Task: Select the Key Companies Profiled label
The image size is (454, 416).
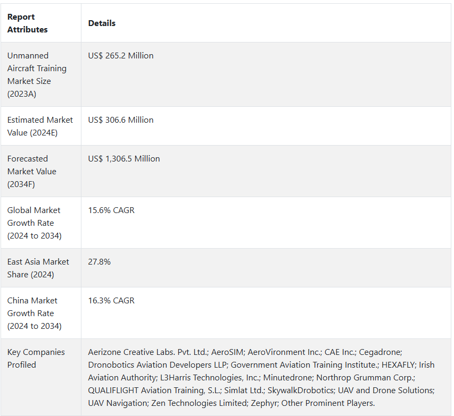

★ ★ ★

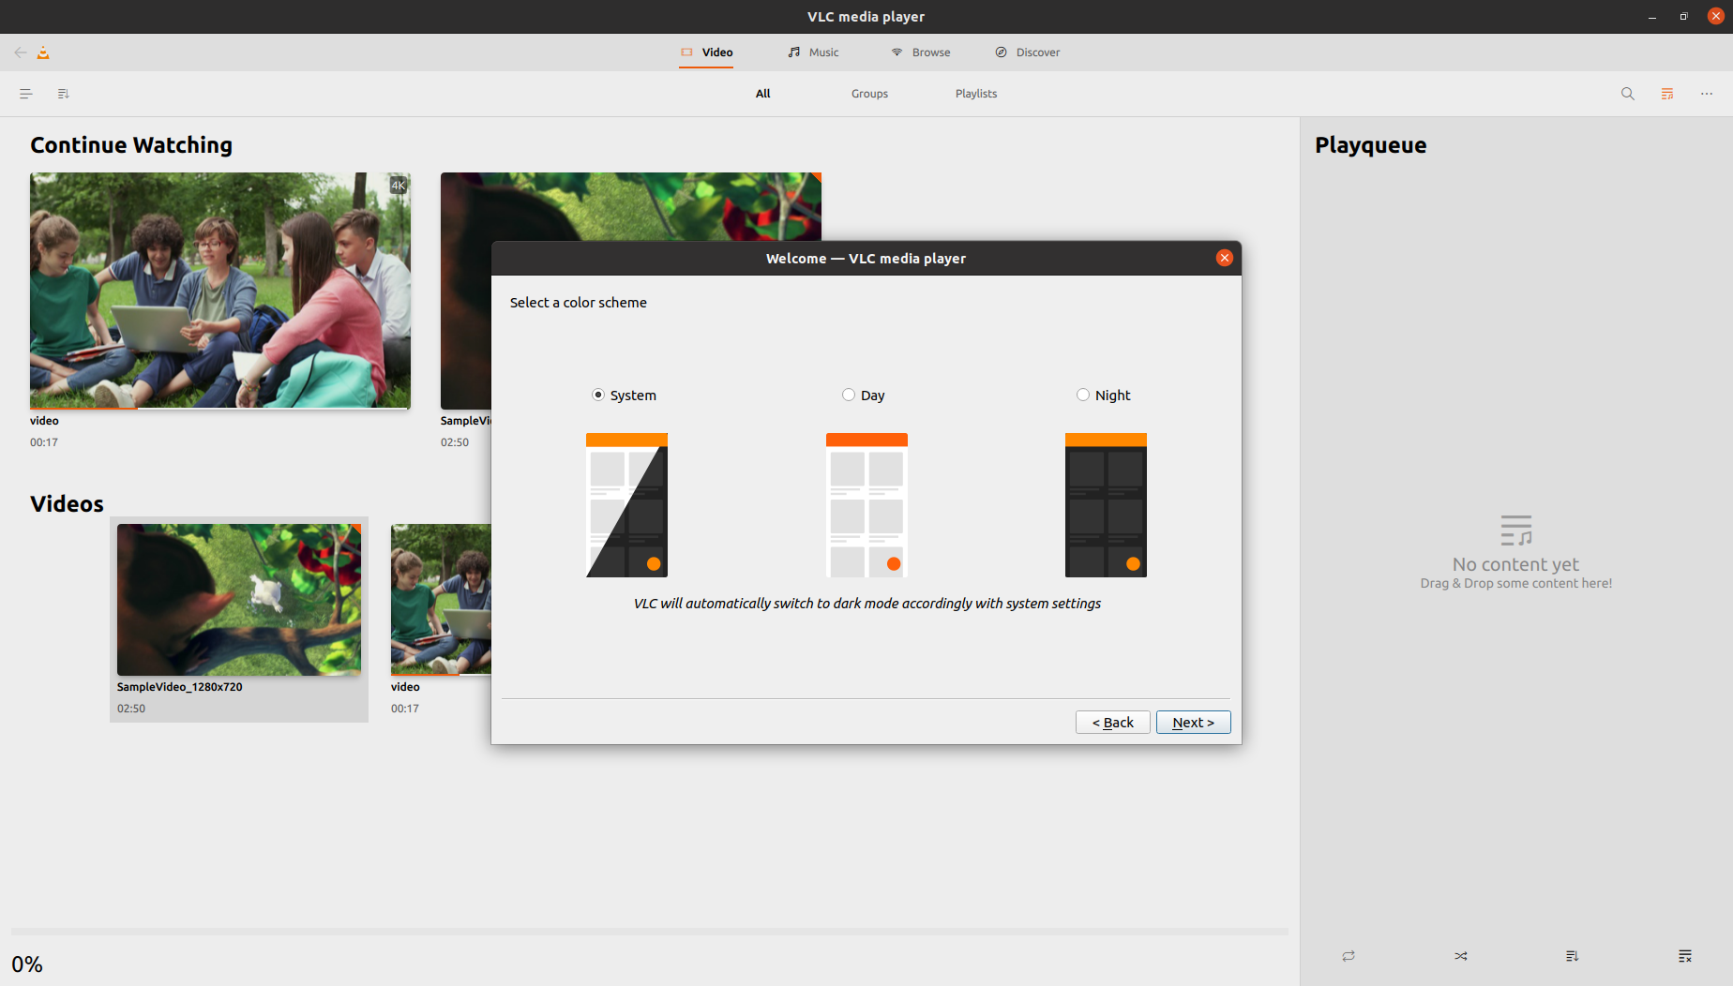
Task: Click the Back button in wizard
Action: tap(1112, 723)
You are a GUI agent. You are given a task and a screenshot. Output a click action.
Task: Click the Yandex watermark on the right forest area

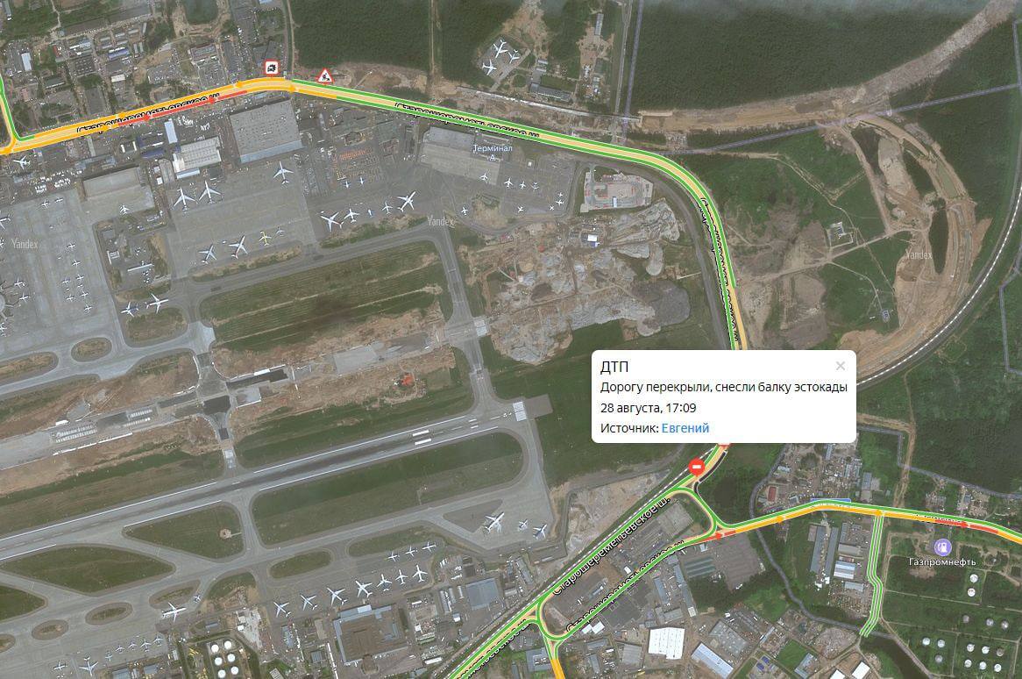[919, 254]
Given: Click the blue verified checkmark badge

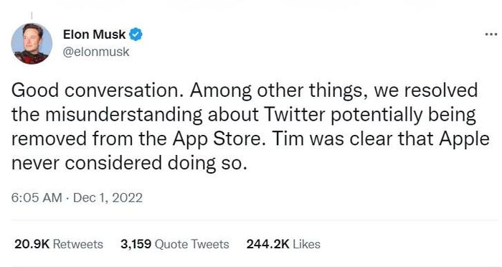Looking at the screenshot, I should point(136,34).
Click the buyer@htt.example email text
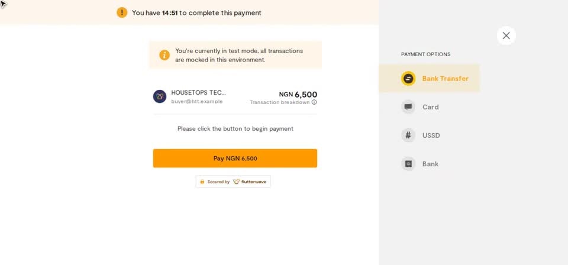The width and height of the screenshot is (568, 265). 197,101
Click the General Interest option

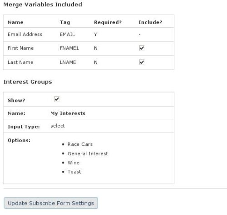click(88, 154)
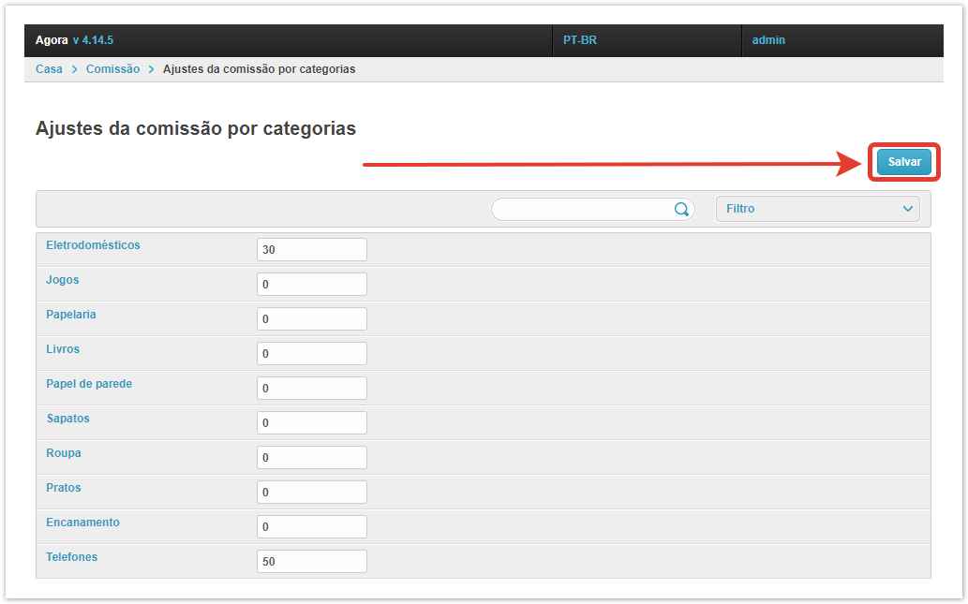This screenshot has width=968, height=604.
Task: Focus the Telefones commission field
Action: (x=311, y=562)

★ ★ ★

REQUIREMENT: Go back to the listing above. Copy word for word the lines from the one with "Task: Select the Key Companies Profiled label" through the one with "The image size is (454, 416).", and nothing more.

FINAL ANSWER:
Task: Select the Key Companies Profiled label
The image size is (454, 416).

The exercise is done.